---------- Extracted records ----------

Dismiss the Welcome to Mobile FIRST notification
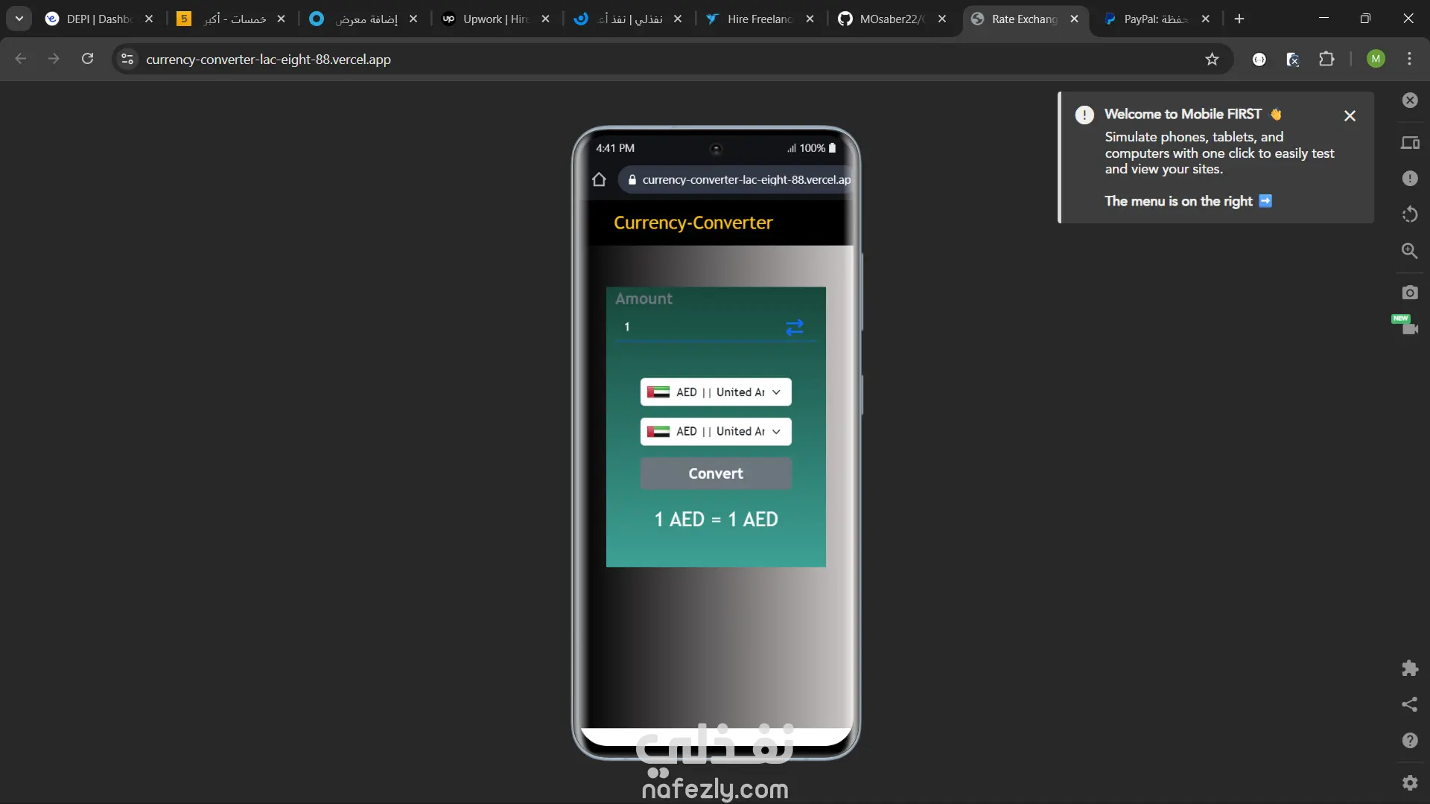(1350, 116)
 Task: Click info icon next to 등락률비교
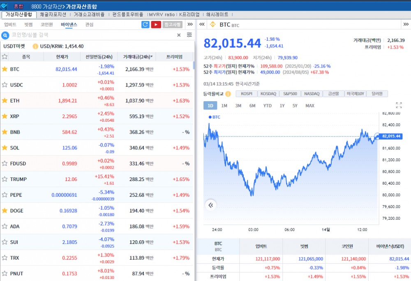(x=227, y=94)
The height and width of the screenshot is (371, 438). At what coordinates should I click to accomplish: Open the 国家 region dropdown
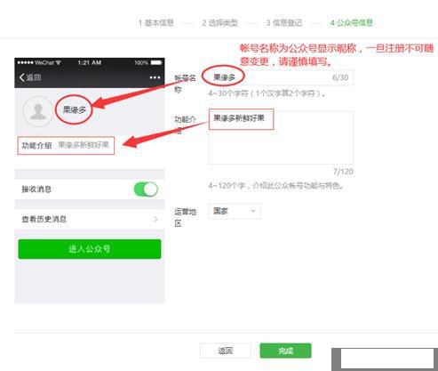(x=235, y=211)
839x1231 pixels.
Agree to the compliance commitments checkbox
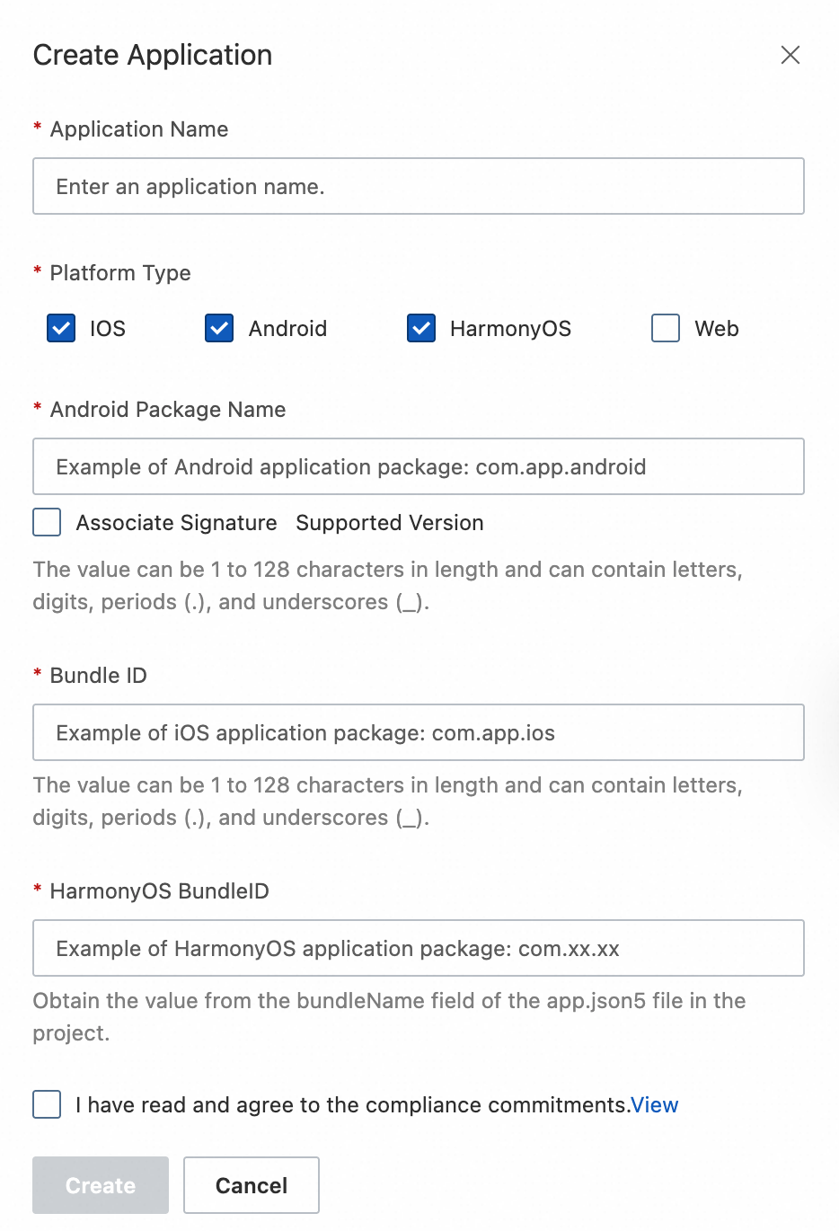tap(47, 1105)
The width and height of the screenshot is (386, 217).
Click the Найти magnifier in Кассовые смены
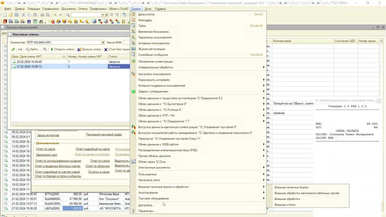pos(28,49)
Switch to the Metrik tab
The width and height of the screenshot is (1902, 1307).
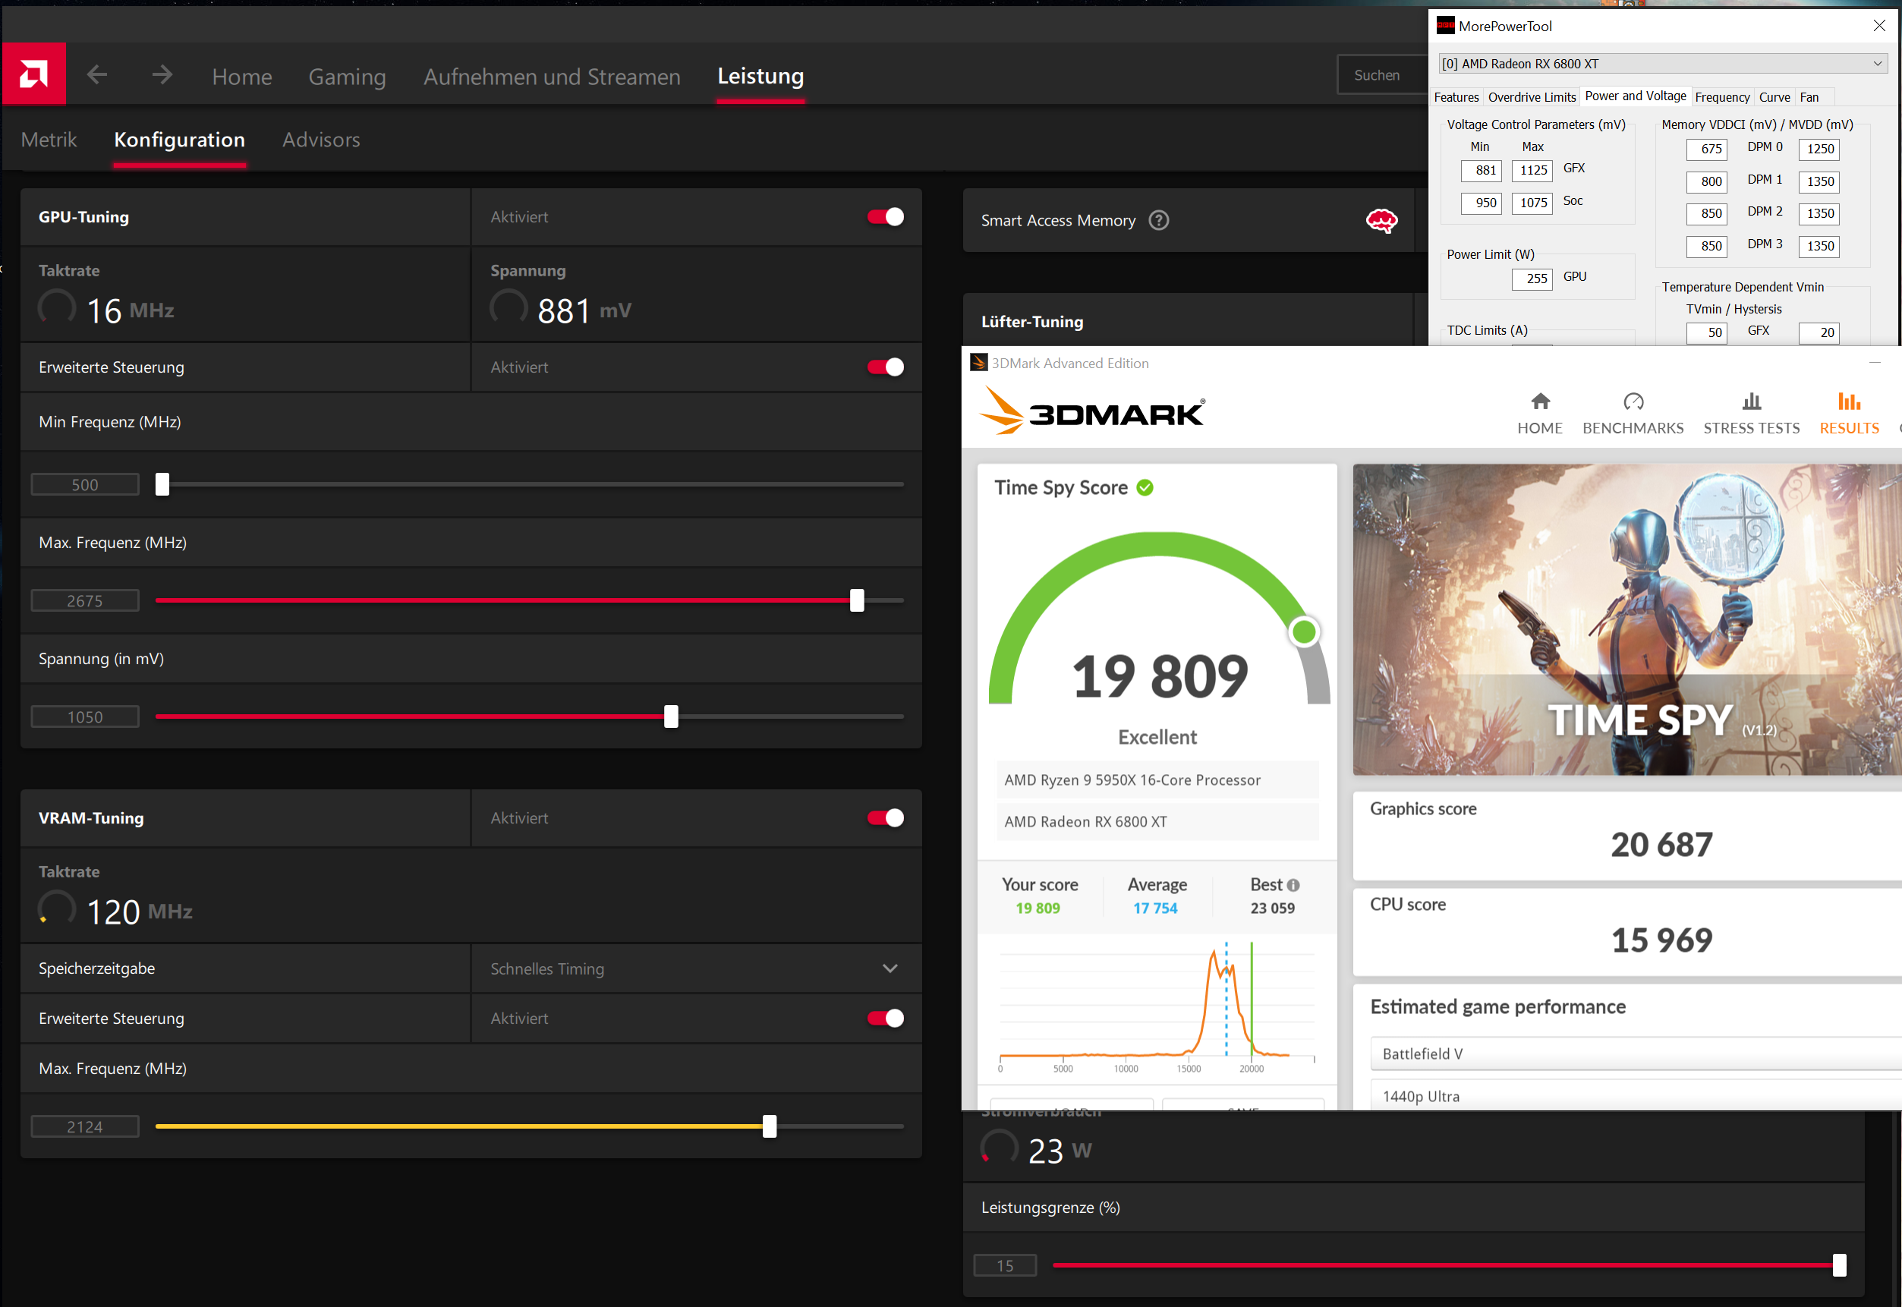(49, 140)
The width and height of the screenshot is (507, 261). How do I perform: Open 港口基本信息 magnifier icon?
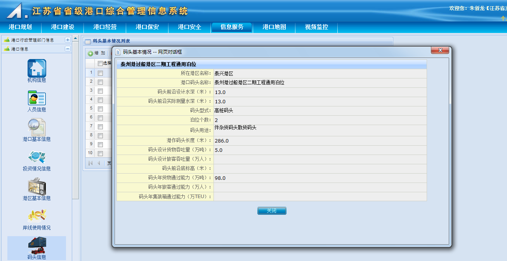click(37, 127)
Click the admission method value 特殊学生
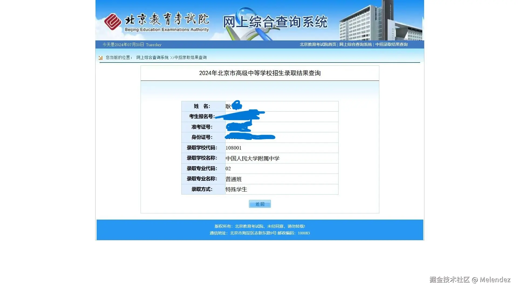 pyautogui.click(x=236, y=189)
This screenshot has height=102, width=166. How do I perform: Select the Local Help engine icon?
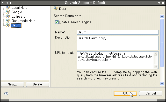pyautogui.click(x=8, y=8)
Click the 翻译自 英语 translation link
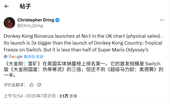The image size is (170, 104). (x=34, y=57)
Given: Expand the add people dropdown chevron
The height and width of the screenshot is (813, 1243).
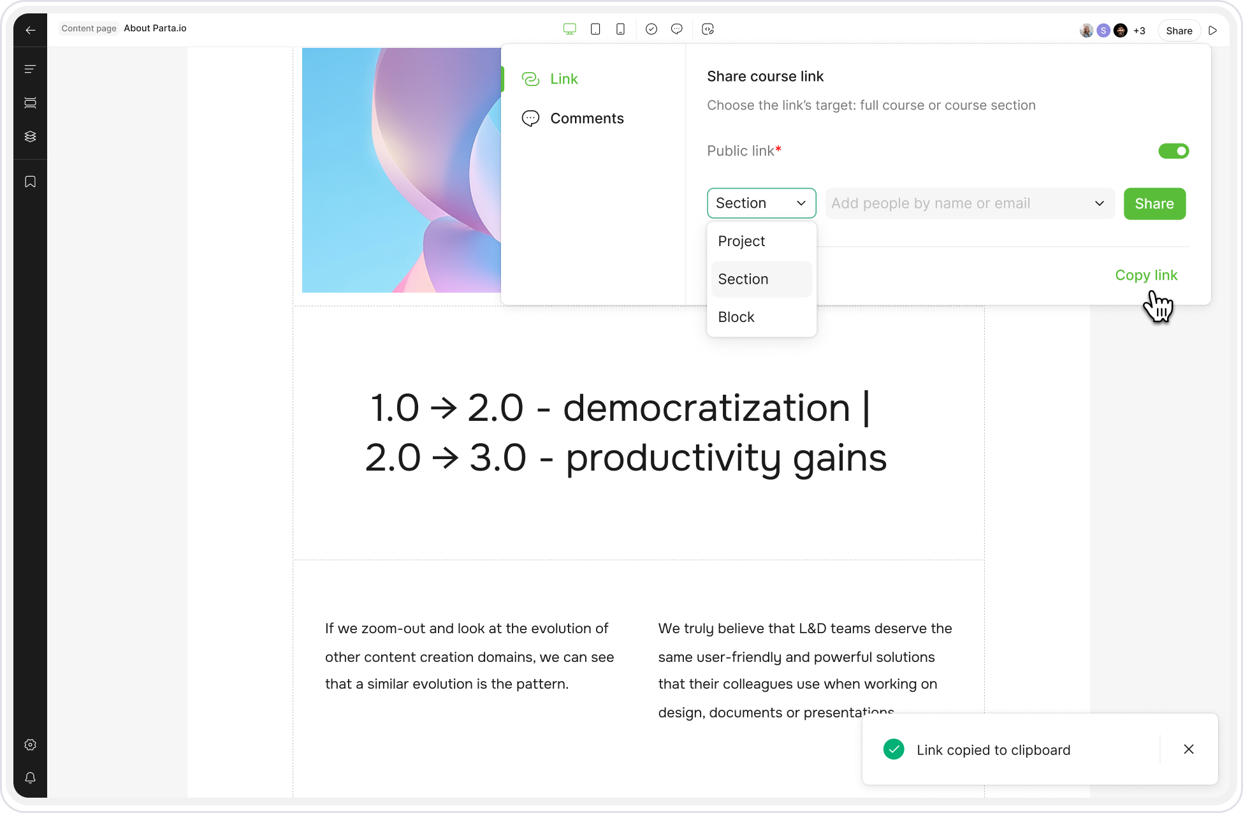Looking at the screenshot, I should (1099, 203).
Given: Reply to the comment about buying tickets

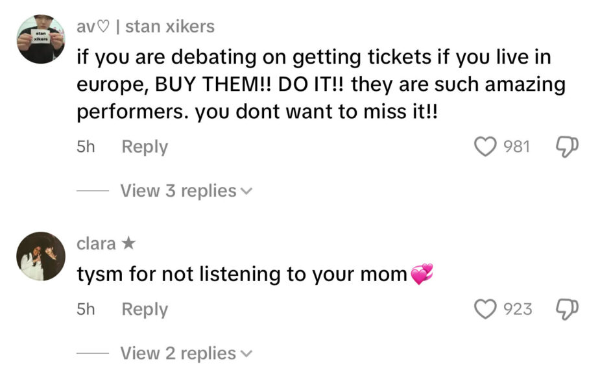Looking at the screenshot, I should coord(145,147).
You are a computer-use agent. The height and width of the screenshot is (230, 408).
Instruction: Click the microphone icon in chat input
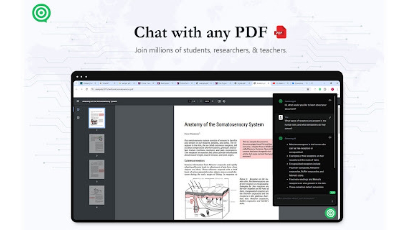point(332,201)
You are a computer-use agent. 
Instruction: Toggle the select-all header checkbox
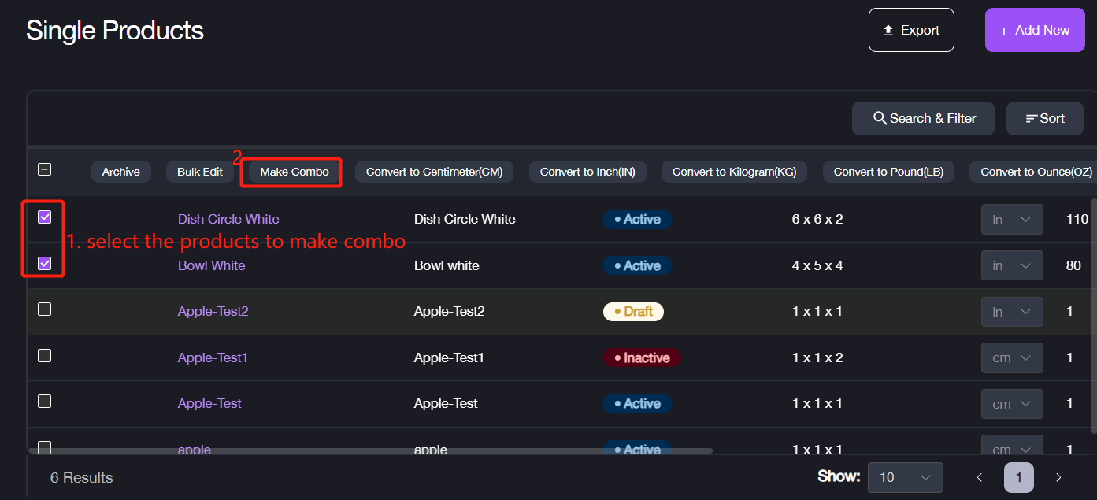pos(45,169)
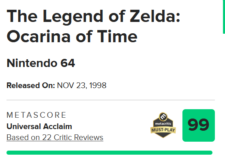Click 'Ocarina of Time' title line
The width and height of the screenshot is (225, 164).
pyautogui.click(x=72, y=36)
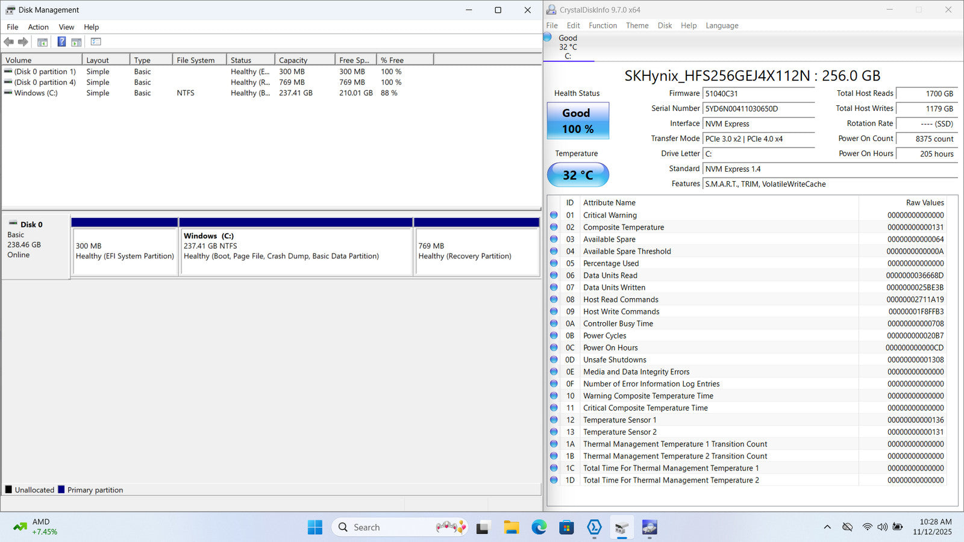Click the Back arrow in Disk Management toolbar
This screenshot has width=964, height=542.
8,42
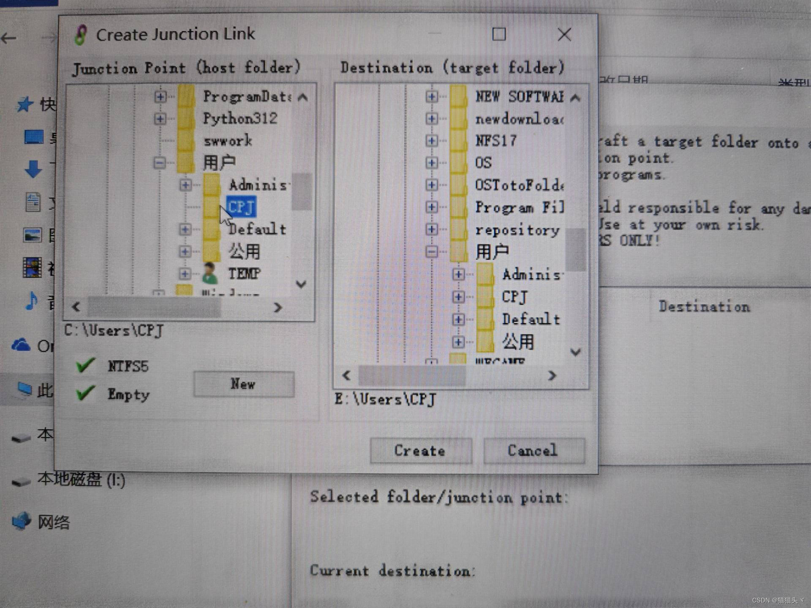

----------

> _Work required_: Recast every line of the listing above as a JSON list of strings, one string per line, leaving out blank lines and the pictures.

> _Result of the exercise_:
[
  "Dismiss the Welcome to Mobile FIRST notification",
  "(1350, 116)",
  " Task: Click info icon next to 등락률비교",
  "(x=227, y=94)",
  "The height and width of the screenshot is (371, 438). At what coordinates should I click to accomplish: Open the 国家 region dropdown",
  "(x=235, y=211)",
  "839x1231 pixels.",
  "Agree to the compliance commitments checkbox",
  "tap(47, 1105)",
  "The width and height of the screenshot is (386, 217).",
  "Click the Найти magnifier in Кассовые смены",
  "pos(28,49)",
  "Switch to the Metrik tab",
  "The width and height of the screenshot is (1902, 1307).",
  "(49, 140)",
  "The width and height of the screenshot is (507, 261). How do I perform: Open 港口基本信息 magnifier icon?",
  "click(37, 127)",
  "Click the admission method value 特殊学生",
  " pyautogui.click(x=236, y=189)",
  "This screenshot has height=102, width=166. How do I perform: Select the Local Help engine icon?",
  "pyautogui.click(x=8, y=8)",
  "Click the 翻译自 英语 translation link",
  "The image size is (170, 104). (x=34, y=57)",
  "Given: Expand the add people dropdown chevron",
  "The height and width of the screenshot is (813, 1243).",
  "Looking at the screenshot, I should (1099, 203).",
  "Given: Reply to the comment about buying tickets",
  "Looking at the screenshot, I should coord(145,147).",
  "You are a computer-use agent. The height and width of the screenshot is (230, 408).",
  "Instruction: Click the microphone icon in chat input",
  "point(332,201)",
  "You are a computer-use agent. ",
  "Instruction: Toggle the select-all header checkbox",
  "pos(45,169)",
  "Click 'Ocarina of Time' title line",
  "The width and height of the screenshot is (225, 164).",
  "pyautogui.click(x=72, y=36)",
  "Click the Back arrow in Disk Management toolbar",
  "This screenshot has width=964, height=542.",
  "8,42"
]